После выяснилось, что, уходя на ферму, мать заперла Саньку в избе, чтобы он не убежал снова на весь день на речку, к нашему Хоме, строго-настрого наказав ему не проказничать. Но на беду не догадалась запрятать надежно спички. Время подошло к обеду, а мать все не возвращалась. Санька проголодался и решил подогреть кастрюльку с борщом. Как зажигает мать керосинку, он видел давно, не один раз, а спички нашел легко. Однако кастрюльку малыш поставил криво, она упала и опрокинула керосинку. Пылающий керосин растекся по полу. Занялось кружевное покрывало на кровати, вспыхнула домотканая дорожка на полу. Перепуганный Санька даже не попытался затушить огонь, начал громко плакать. Ему и в голову не пришло, что надо спасаться. Дверь была на запоре, но окна открывались легко. Вместо того, чтобы выскочить на улицу, он забился в угол и стоял там, кашляя, задыхаясь от едучего дыма.
Счастье его, что Наташка услышала кашель и детский плач в избе, сплошь заполненной к тому времени густым дымом. Не раздумывая, одним ударом плеча она вышибла оконную раму вместе со стеклами и кинулась в шевелящуюся серую дымную массу, набрав полную грудь воздуха.

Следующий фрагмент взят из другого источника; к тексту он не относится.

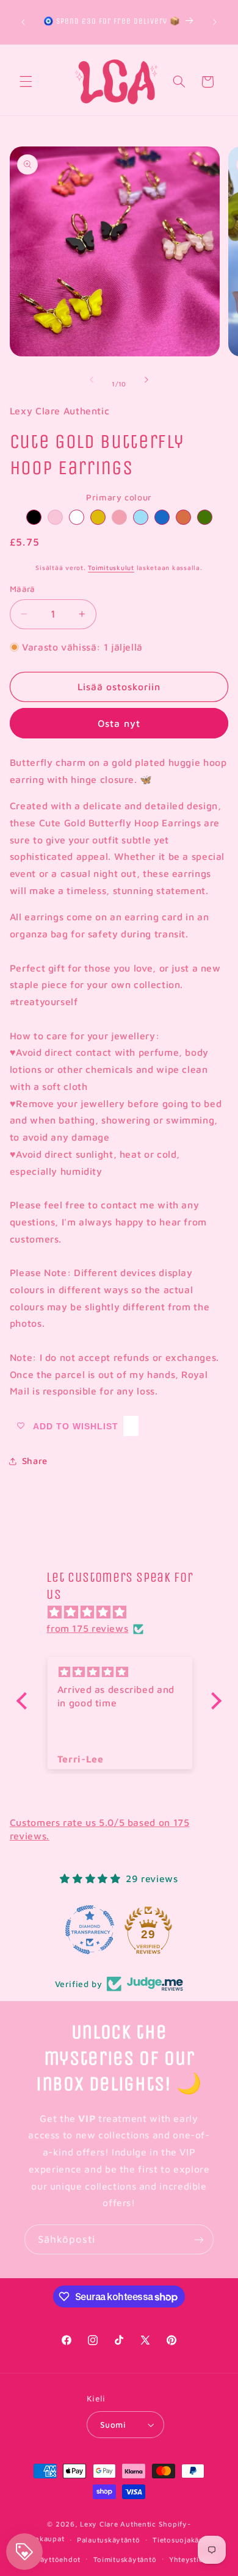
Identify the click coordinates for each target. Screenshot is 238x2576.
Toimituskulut (111, 567)
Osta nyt (119, 723)
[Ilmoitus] (214, 22)
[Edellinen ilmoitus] (23, 22)
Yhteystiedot (192, 2559)
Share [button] (35, 1461)
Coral (183, 517)
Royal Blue (162, 517)
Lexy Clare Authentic (118, 2524)
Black (33, 517)
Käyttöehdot (58, 2559)
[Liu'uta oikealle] (146, 379)
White (76, 517)
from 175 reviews (87, 1628)
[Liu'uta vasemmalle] (91, 379)
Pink (55, 517)
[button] (26, 82)
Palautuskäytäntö (108, 2540)
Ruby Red (119, 517)
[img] (125, 1612)
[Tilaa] (199, 2239)
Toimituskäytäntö (125, 2559)
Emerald (204, 517)
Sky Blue (140, 517)
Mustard (98, 517)
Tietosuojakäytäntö (188, 2540)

Очень может быть, что смелый поступок Наташки обернулся бы несчастьем для нее самой, если бы Санька спрятался под кровать или молча затаился в углу. Но он громко плакал, перхал, как овца, от дыма, и Наташка, водя вслепую растопыренными руками, быстро нащупала парнишку, хватив напоследок полные легкие дыма, выскочила вместе с ним из горящего дома.
Прибежавшие колхозники, вовремя предупрежденные о беде, быстро справились с пожаром. День стоял тихий, совершенно безветренный. Огонь не успел разгуляться. Сгорела только тесовая крыша Санькиного дома, вся мебель внутри. Устояли стены, сложенные из кондовых бревен, покрытые побеленной штукатуркой.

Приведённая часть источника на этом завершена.